The accusations and implications made by Shirley MacLaine in her book Out on a Limb are that the Bible teaches, or taught reincarnation, but that the Church "struck" or "reinterpreted" those teachings from the Bible. We have seen that the accusations are clearly false, and the implications are deceptive.

Works Cited

"The Fifth Ecumenical Council". The Nicene and Post-Nicene Fathers. Second Series. Vol. 14. Grand Rapids: Eerdmans, 1981.

Geisler, Norman. Signs and Wonders. Wheaton: Tyndale, 1988.

Hippolytus. "The Extant Works and Fragments". The Ante-NiceneFathers. Vol. 5. Grand Rapids: Eerdmans, 1981.

Irenaeus. "Against Heresies". The Ante-Nicene Fathers. Vol. 1. Grand Rapids: Eerdmans,

Justin Martyr. "An Answer to the Jews". The Ante-Nicene Fathers. Vol. 1. Grand Rapids: Eerdmans, 1981.

Maclaine, Shirley. Out on a Limb. New York: Bantam Books, 1983.

Origen. "De Principilis". The Ante-Nicene Fathers.
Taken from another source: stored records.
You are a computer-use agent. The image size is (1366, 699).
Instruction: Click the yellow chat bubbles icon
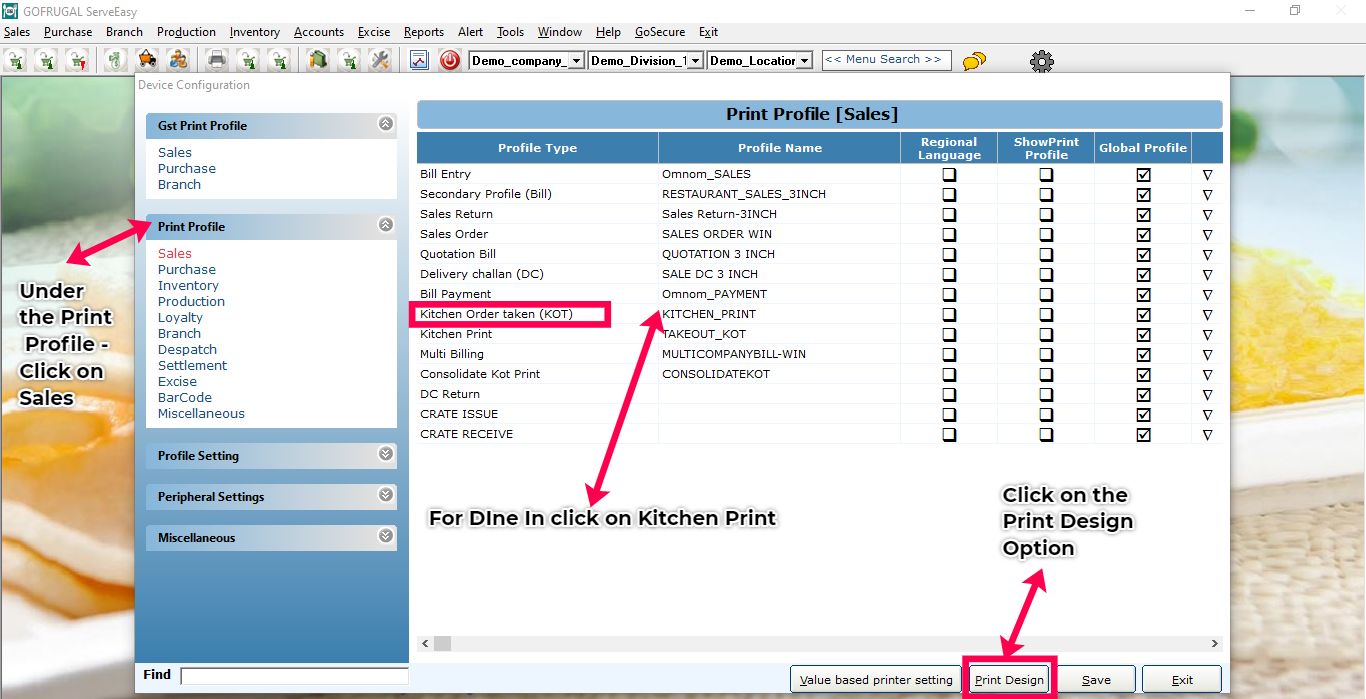pyautogui.click(x=974, y=61)
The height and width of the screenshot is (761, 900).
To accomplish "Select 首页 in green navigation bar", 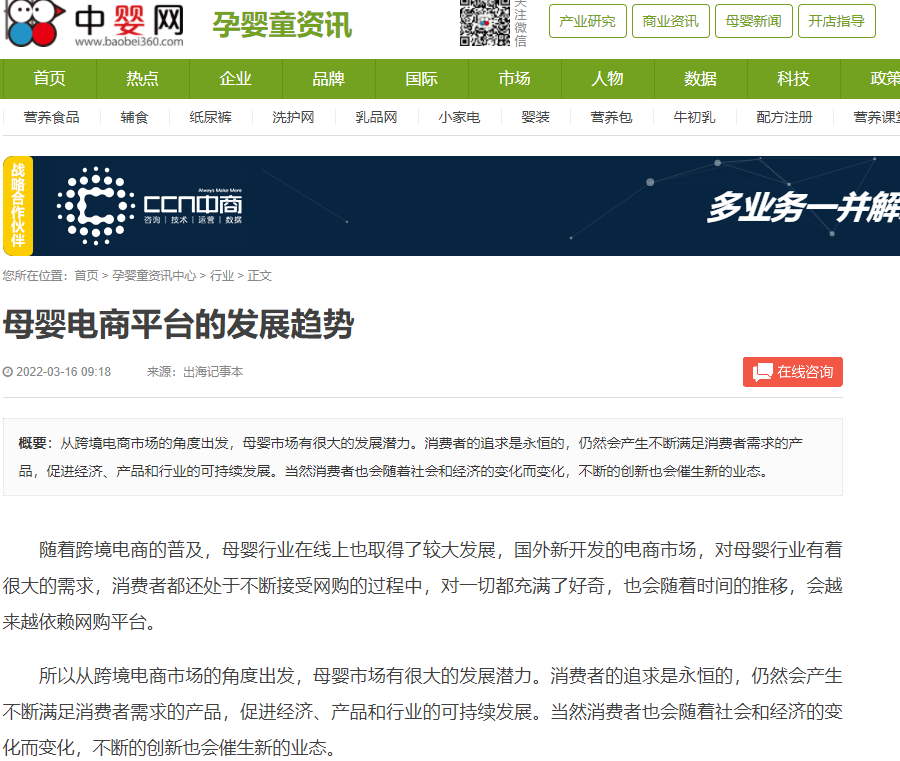I will point(49,79).
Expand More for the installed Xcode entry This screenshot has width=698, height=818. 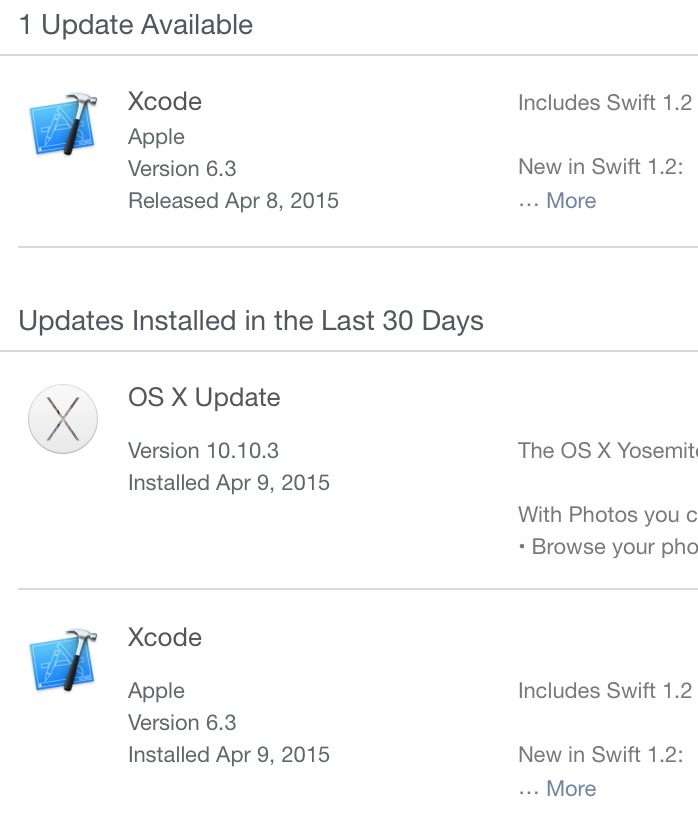tap(571, 789)
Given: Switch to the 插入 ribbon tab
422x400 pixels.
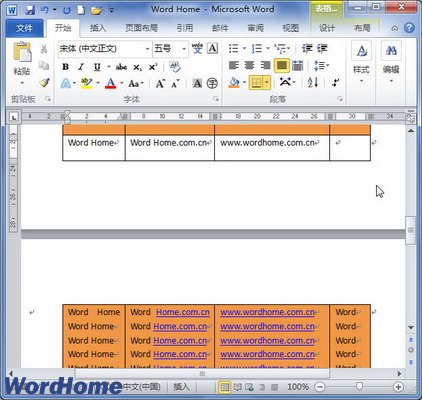Looking at the screenshot, I should tap(97, 28).
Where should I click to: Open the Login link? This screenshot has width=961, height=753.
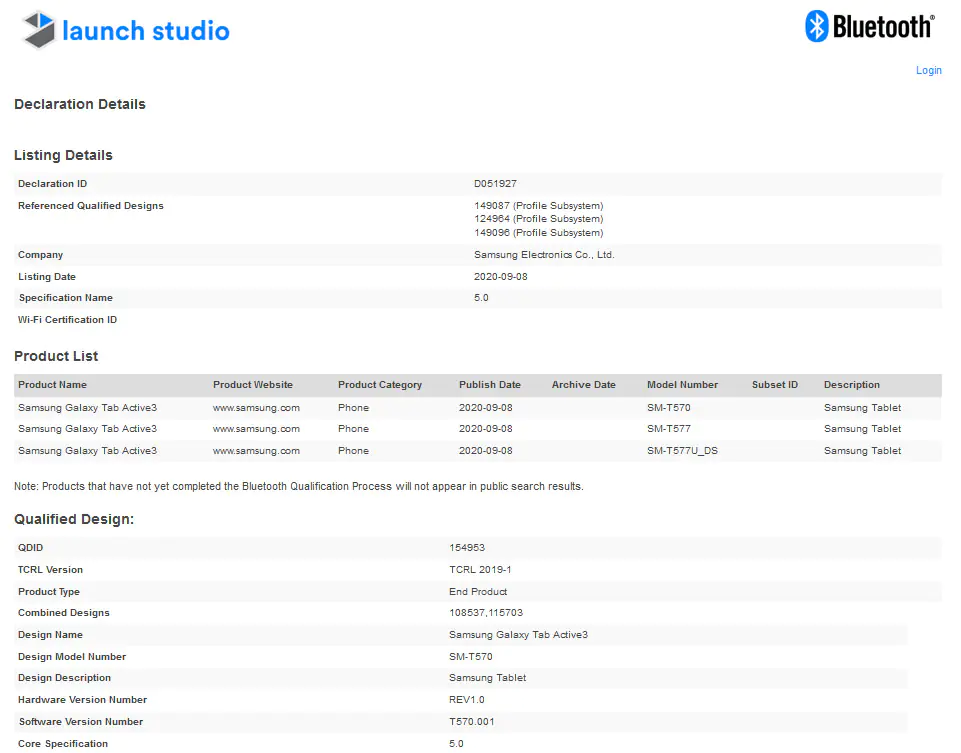click(x=929, y=70)
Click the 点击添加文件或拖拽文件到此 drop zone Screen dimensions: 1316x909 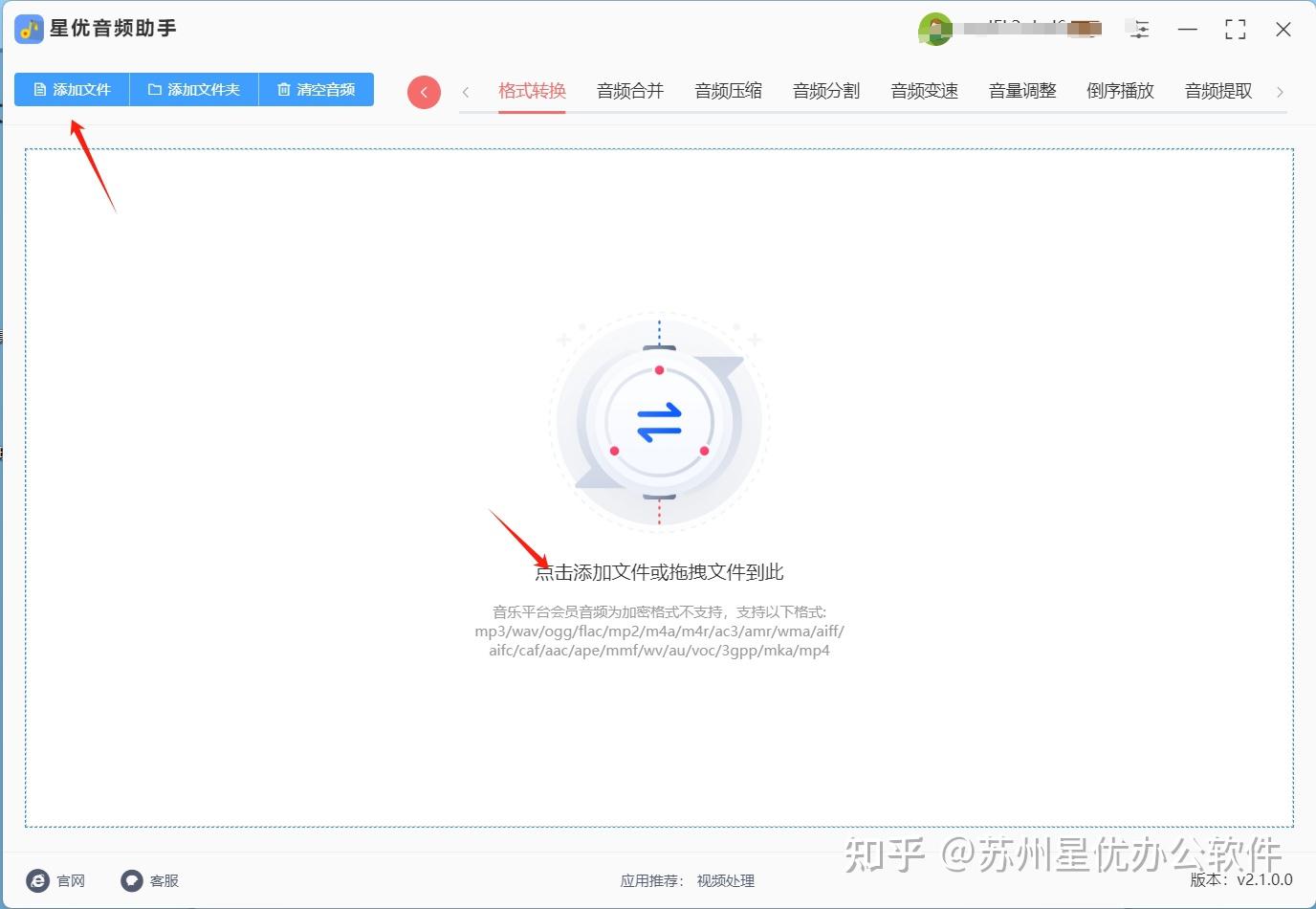658,571
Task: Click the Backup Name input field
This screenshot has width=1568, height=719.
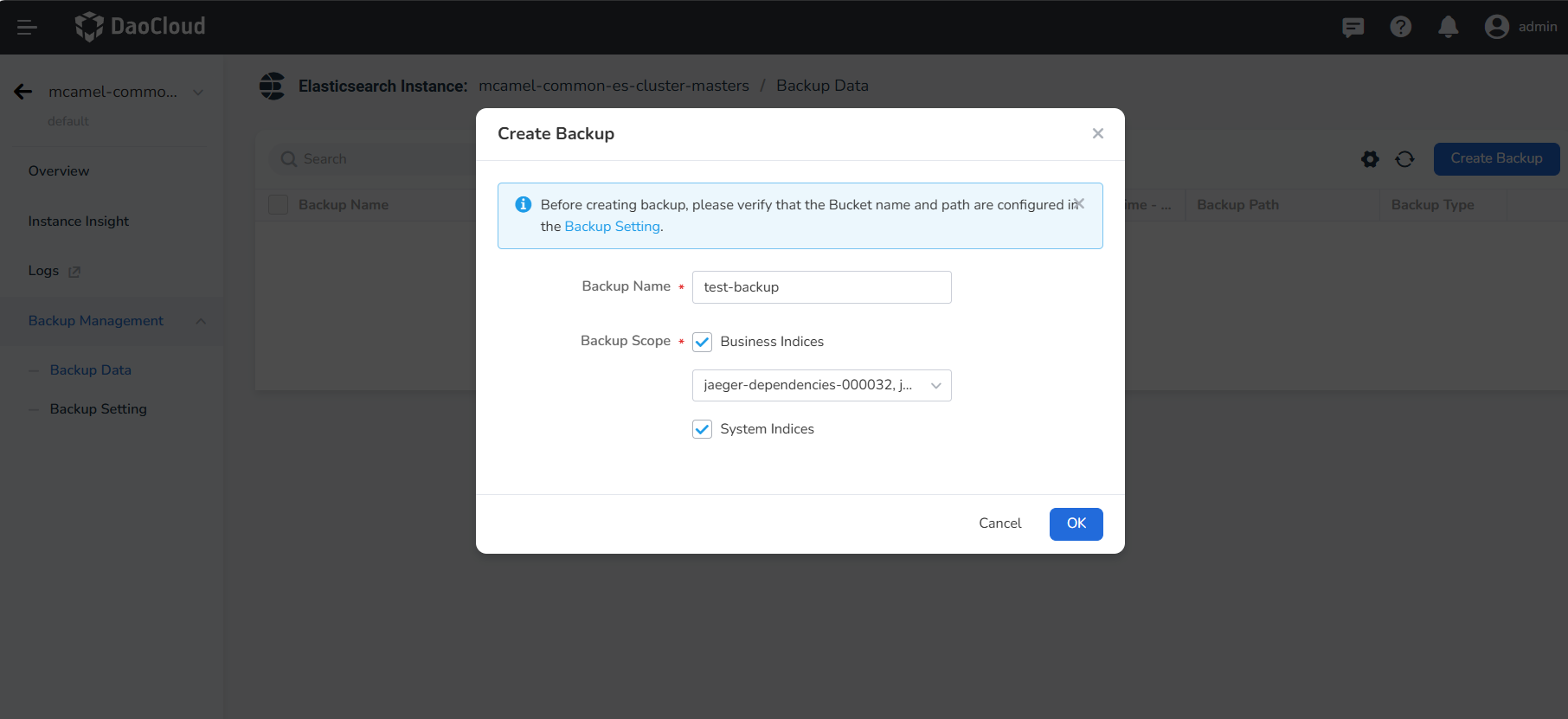Action: click(821, 287)
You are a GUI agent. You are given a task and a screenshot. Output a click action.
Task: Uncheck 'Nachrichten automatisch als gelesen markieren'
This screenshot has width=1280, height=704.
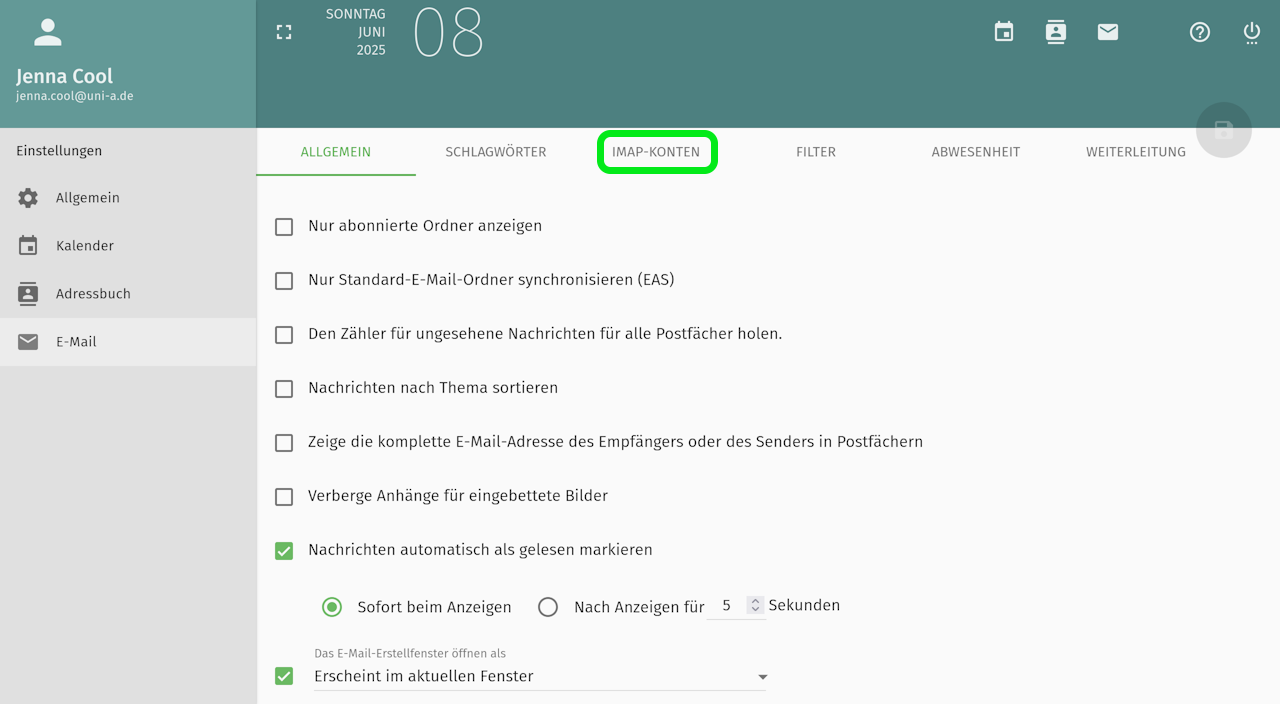284,551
Vol. 4. Grand Rapids: Eerdmans, 1981.
---. "Commentary on Matthew". The Ante-Nicene Fathers. Vol. 10. Grand Rapids: Eerdmans, 1981.

Smith, F. LaGard. Out on a Broken Limb. Eugene, OR: Harvest House, 1986.

Tertullian. "Scorpiace". The Ante-Nicene Fathers. Vol. 3. Grand Rapids: Eerdmans, 1981.

Weldon, John and Zola Levitt. UFO's; What on Earth is Happening? Irvine, CA: Harvest House, 1975.